PROBLEM TO SOLVE:
All lines in the material with the string "Faire" should be listed.

[Start of Attachment]

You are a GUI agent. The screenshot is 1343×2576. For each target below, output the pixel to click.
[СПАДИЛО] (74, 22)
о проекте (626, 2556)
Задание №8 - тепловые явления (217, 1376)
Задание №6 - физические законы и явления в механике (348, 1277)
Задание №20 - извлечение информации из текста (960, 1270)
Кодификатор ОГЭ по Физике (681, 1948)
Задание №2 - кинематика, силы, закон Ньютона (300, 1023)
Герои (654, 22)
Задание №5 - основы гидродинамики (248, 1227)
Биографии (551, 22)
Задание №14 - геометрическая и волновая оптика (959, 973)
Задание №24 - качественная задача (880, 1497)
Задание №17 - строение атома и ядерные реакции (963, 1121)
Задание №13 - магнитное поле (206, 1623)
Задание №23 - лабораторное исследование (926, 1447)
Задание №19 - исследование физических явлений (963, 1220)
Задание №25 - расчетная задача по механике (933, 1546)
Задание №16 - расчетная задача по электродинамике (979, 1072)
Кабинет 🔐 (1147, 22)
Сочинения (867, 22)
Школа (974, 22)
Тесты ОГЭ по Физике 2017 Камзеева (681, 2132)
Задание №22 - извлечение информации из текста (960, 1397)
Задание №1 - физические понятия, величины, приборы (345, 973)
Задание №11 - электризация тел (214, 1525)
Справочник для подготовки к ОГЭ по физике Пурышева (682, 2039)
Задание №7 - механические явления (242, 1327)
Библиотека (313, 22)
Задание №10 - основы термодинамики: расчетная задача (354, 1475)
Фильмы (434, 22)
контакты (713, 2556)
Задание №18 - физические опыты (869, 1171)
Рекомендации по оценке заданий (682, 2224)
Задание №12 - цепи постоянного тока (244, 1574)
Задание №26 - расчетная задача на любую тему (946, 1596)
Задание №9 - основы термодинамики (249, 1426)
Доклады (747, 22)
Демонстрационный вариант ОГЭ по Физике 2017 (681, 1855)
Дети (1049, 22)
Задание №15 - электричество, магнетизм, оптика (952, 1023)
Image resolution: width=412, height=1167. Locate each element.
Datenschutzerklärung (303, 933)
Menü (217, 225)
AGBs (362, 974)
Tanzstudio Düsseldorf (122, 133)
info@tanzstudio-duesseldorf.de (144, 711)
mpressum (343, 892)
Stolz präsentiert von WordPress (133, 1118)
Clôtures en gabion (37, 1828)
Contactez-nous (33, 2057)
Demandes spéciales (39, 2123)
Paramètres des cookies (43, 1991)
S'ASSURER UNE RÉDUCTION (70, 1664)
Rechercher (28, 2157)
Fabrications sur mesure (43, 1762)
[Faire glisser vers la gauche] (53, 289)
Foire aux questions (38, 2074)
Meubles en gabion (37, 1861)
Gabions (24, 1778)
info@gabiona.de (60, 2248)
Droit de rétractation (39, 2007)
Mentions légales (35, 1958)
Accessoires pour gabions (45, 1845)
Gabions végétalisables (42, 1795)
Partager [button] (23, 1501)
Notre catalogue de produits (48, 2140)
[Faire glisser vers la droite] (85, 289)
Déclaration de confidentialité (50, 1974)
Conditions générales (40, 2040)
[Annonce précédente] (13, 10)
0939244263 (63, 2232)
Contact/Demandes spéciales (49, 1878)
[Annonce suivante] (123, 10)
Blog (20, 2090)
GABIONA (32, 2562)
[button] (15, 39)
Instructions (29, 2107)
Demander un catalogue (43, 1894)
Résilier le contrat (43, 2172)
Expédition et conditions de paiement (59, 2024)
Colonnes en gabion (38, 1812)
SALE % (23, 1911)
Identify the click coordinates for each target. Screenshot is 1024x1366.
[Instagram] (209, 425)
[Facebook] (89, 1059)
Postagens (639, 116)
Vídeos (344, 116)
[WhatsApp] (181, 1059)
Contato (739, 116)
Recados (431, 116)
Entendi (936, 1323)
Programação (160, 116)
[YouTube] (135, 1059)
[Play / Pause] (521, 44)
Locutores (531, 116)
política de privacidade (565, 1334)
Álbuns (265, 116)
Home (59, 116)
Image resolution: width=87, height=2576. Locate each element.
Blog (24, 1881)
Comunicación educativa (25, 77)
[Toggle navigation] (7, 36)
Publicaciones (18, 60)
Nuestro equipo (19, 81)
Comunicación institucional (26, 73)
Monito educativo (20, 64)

[End of Attachment]

RESULT OF THE TASK:
[Faire glisser vers la gauche] (53, 289)
[Faire glisser vers la droite] (85, 289)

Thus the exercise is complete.